Now that we have a good idea how we want to prioritize our traffic, we need a way to have the router filter our priority traffic. If you think that sounds like a job for an Access Control List, you're exactly right:

ip access-list extended CORE_GOLD
 permit tcp any eq echo any
 permit tcp any any eq echo
!
ip access-list extended CUST_EF
 permit tcp any eq 22 any
 permit tcp any any eq 22
!

After identifying the priority traffic with an ACL, we then create "class maps" to map that traffic into different classes (kind of sounds like a tautology, sorry!):

class-map match-any CORE_CONTROL
 description Network control OSPF/BGP/etc
 match ip precedence 6
 match ip precedence 7
class-map match-any CUST-EF
 match access-group name CUST_EF
class-map match-any CORE_GOLD
 description Low-latency/priority queue
 match access-group name CORE_GOLD
!

We have now created three classes of priority traffic:

1. CORE_CONTROL, for our network control traffic,
2. CUST-EF, for high priority traffic ("expedited forwarding"), and
3. CORE_GOLD, for low-latency traffic.

Our next step is to use these maps to define how the different classes of traffic will be handled:

policy-map CUST-IN
 class CUST-EF
  set ip dscp ef
 class class-default
  set dscp cs3
policy-map CUST-Generic
 class CORE_GOLD
  priority percent 50
 class CORE_CONTROL
  bandwidth percent 10
 class class-default
  bandwidth percent 1
!

For our "CUST-EF" traffic, we have said that we want to place a special marking, "dscp ef," on the packets that match this traffic. This gives our "CUST-EF" traffic high priority on the network. For "CORE_GOLD" traffic, we have said that we want to give that traffic 50 per cent of the available bandwidth. For "CORE_CONTROL" traffic, we have said that we want to give such traffic 10 per cent of the available bandwidth (network control traffic is typically small-volume, bursty traffic, so it is not necessary to reserve a large amount of bandwidth for this traffic -- we just need to ensure that the traffic isn't starved for bandwidth during times of congestion). Notice that we also have another de facto class of traffic in the policy maps: class-default. This is for traffic that didn't match any of our access control lists. In the "CUST-IN" policy map, we mark it with "dscp cs3" -- a low priority traffic queue, and in the "CUST-Generic" policy map, we don't reserve any bandwidth for this class.

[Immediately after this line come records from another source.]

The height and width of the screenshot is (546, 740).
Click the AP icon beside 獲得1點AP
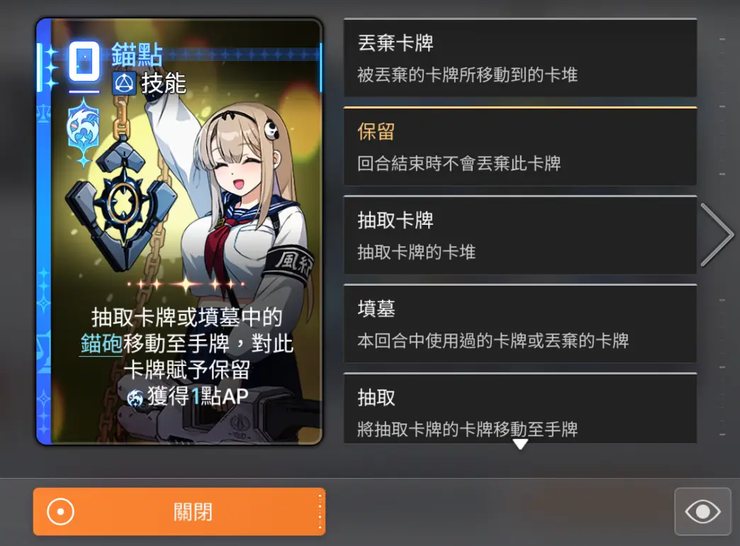[x=135, y=397]
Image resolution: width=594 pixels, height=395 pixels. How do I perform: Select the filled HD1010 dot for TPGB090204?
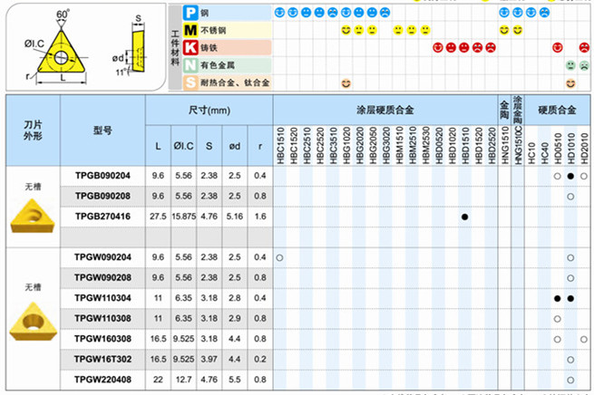(570, 176)
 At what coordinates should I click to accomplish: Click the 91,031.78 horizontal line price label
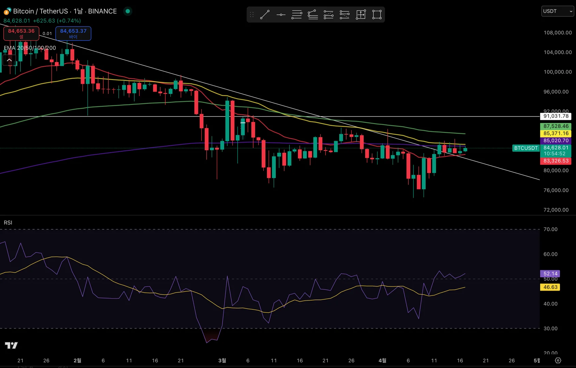[x=556, y=116]
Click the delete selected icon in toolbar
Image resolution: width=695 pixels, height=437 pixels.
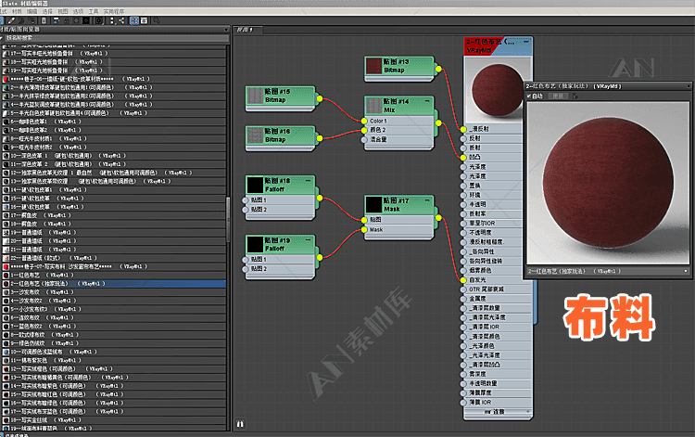click(x=44, y=19)
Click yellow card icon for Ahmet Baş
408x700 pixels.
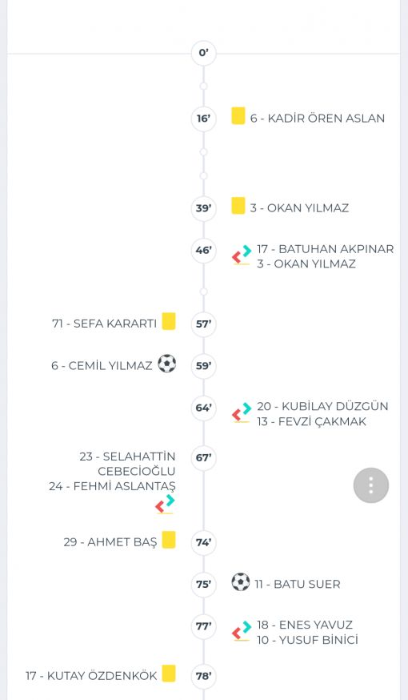169,540
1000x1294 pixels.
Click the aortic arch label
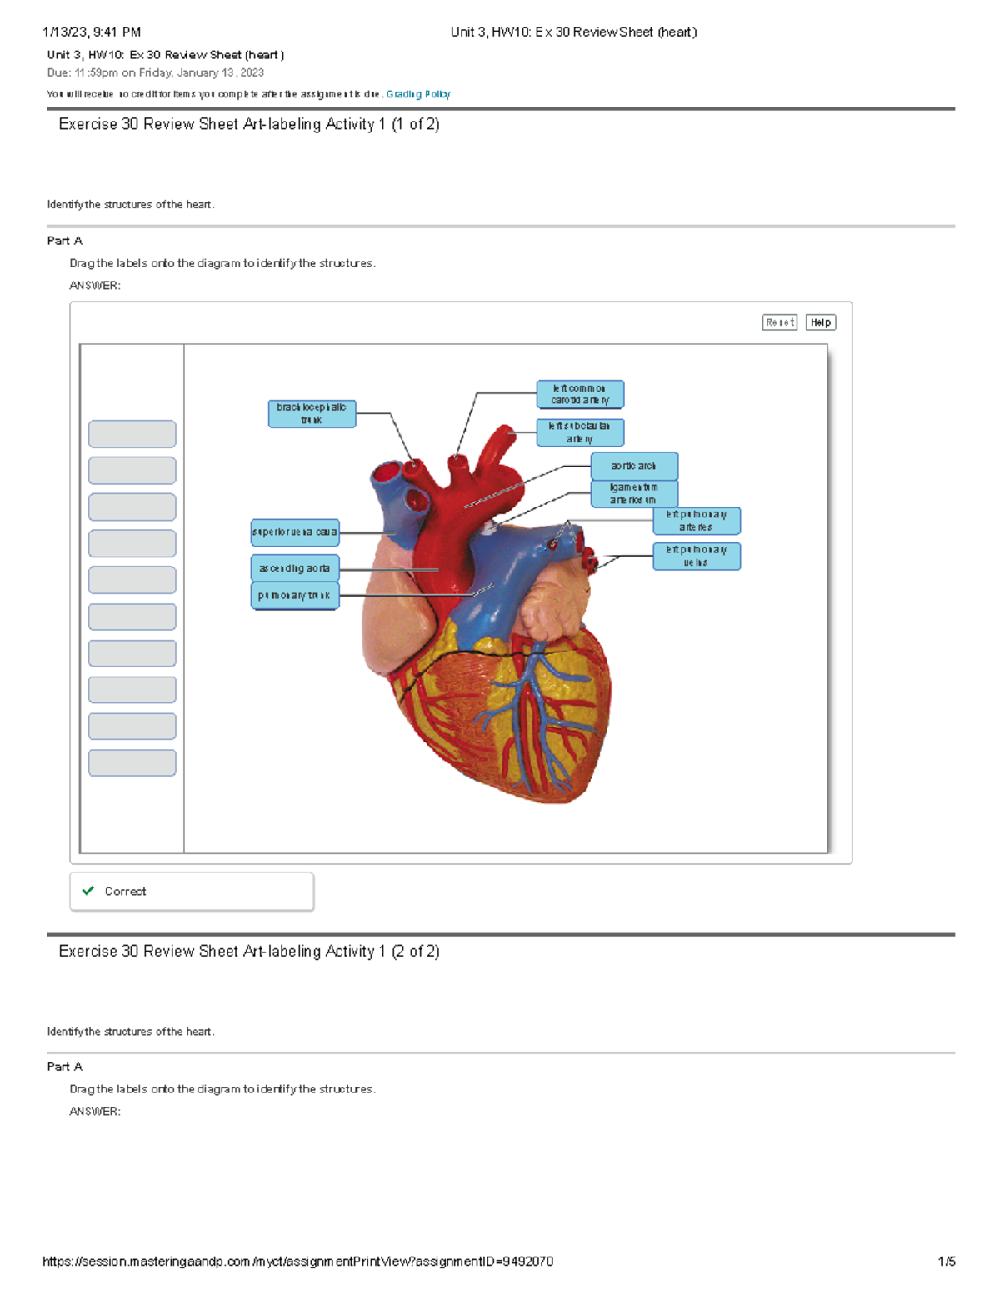click(634, 466)
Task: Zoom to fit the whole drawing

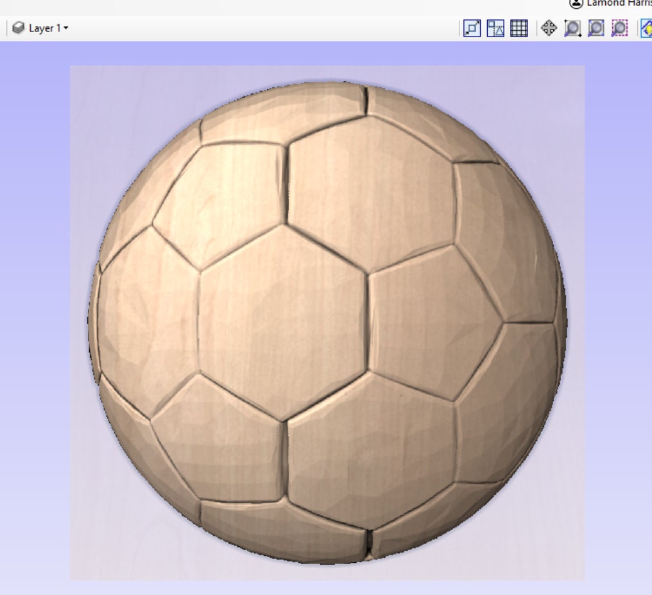Action: click(596, 28)
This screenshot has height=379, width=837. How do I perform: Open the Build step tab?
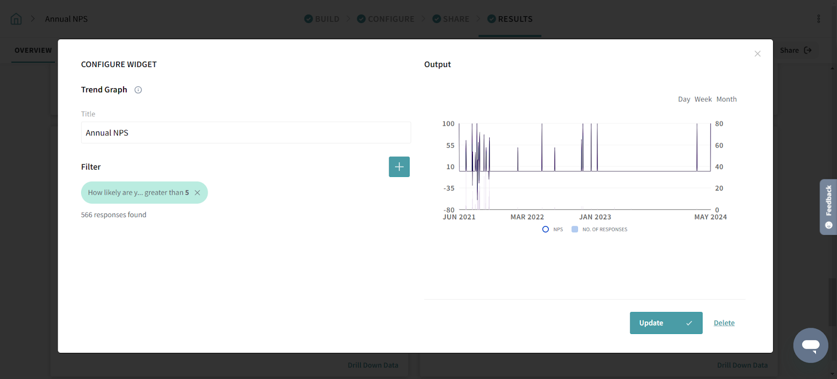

At this point, we have established the framework for our QoS/CoS configuration, but we haven't actually implemented it yet. Just as an access-control list used to filter certain kinds of traffic has to be applied to an interface before it is useful, so does a policy map:

interface Serial1/0
service-policy output CUST-Generic
!

We also will apply the "CUST-IN" policy map to the ingress interface, VLAN 10 on R1 and Fa0/0 on R2:

R1(config)#int vlan 10
R1(config-if)#service-policy input CUST-IN
R1(config-if)#

R2(config)#int fa0/0
R2(config-if)#service-policy input CUST-IN
R2(config-if)#

Now, let's run our tcpspray test again, while the Knoppix client reloads the web page with the 25 JPEG images:

[root@centos6_clone ~]# tcpspray -e -n 1000 192.168.2.2
Received 1024000 bytes in 78.483684 seconds (12.742 kbytes/s)
Transmitted 1024000 bytes in 69.900585 seconds (14.306 kbytes/s)
[root@centos6_clone ~]#

These results are still slower than our initial baseline test, with no congestion on the network. However, it is significantly better than the test with no QoS/CoS and a congested network.